** EXERCISE MATERIALS follows **
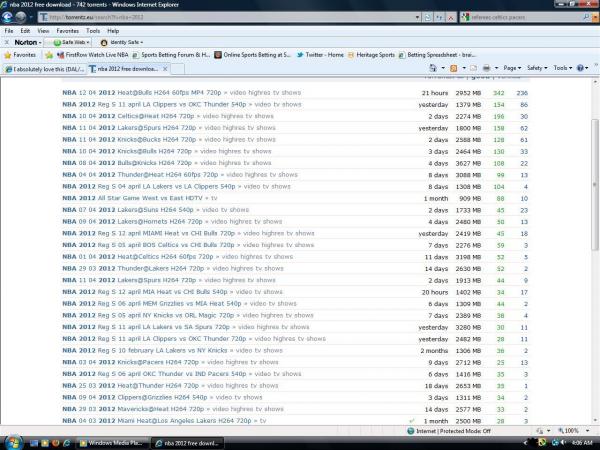Screen dimensions: 600x450
Task: Open Windows Media Player taskbar button
Action: click(112, 442)
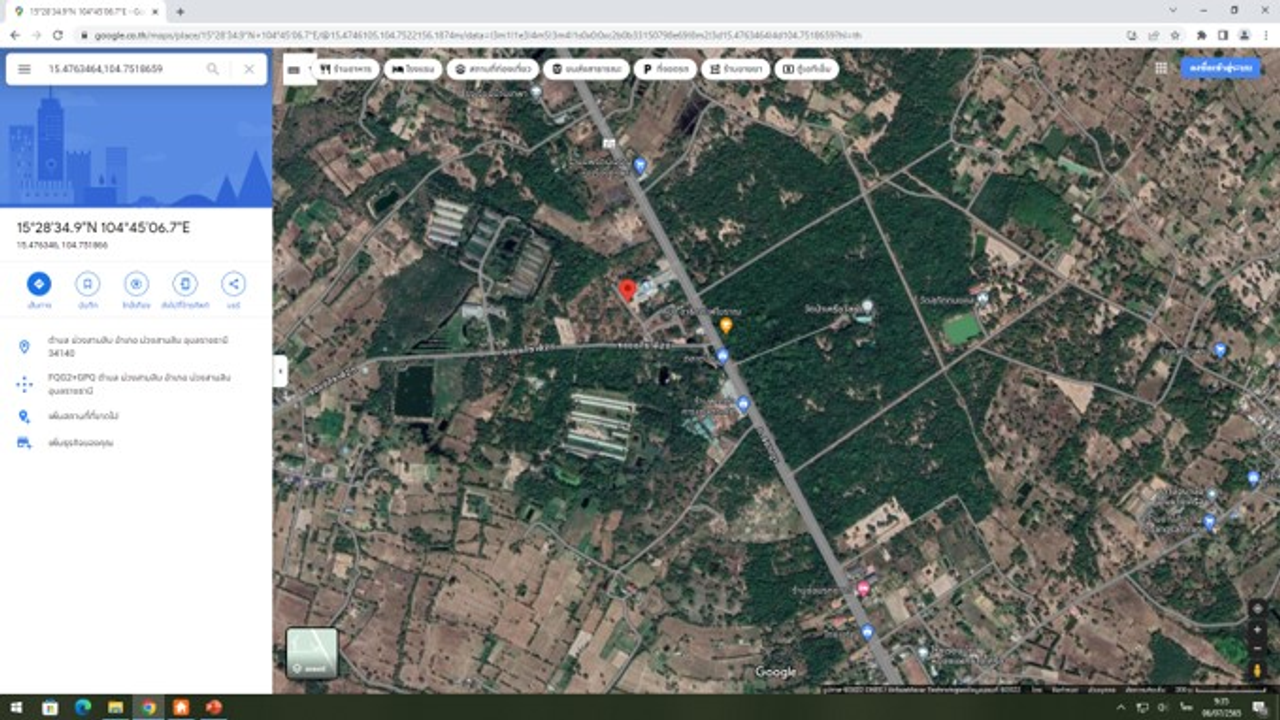Send location to phone icon

[x=185, y=284]
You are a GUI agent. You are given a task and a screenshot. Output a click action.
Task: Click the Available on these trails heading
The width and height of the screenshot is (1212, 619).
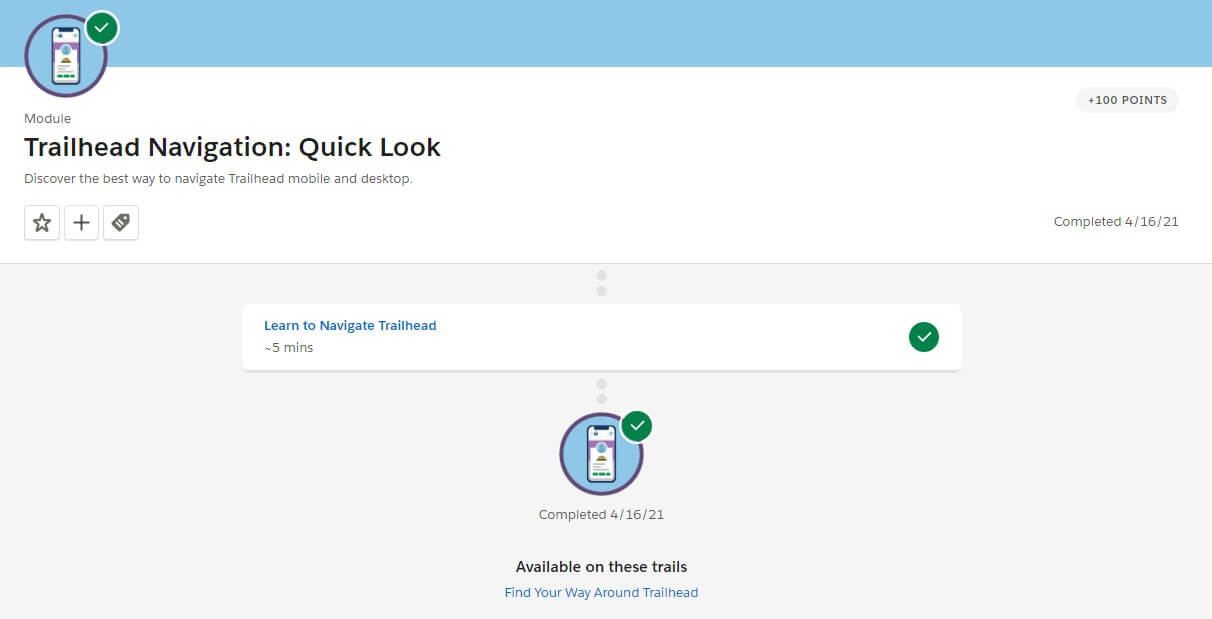tap(601, 567)

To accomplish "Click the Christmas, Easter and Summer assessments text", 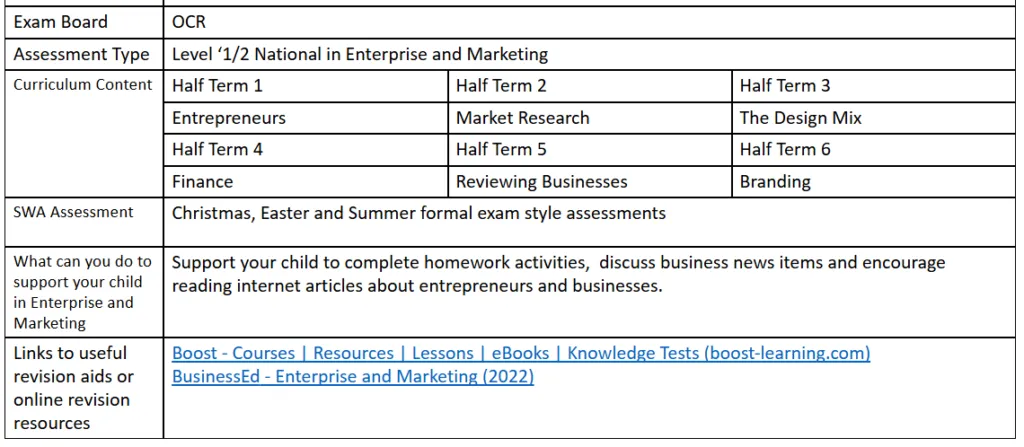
** End of EXERCISE MATERIALS **
AIM OF THE TASK:
From the line that includes "You are a GUI" on down to the last line of the entries above, set down each line exactly, leaving out the pictures.

EXERCISE RESPONSE:
You are a GUI agent. You are given a task and a screenshot. Output a click action.
Task: Click the Available on these trails heading
The width and height of the screenshot is (1212, 619).
tap(601, 567)

To accomplish "Click the Christmas, Easter and Summer assessments text", 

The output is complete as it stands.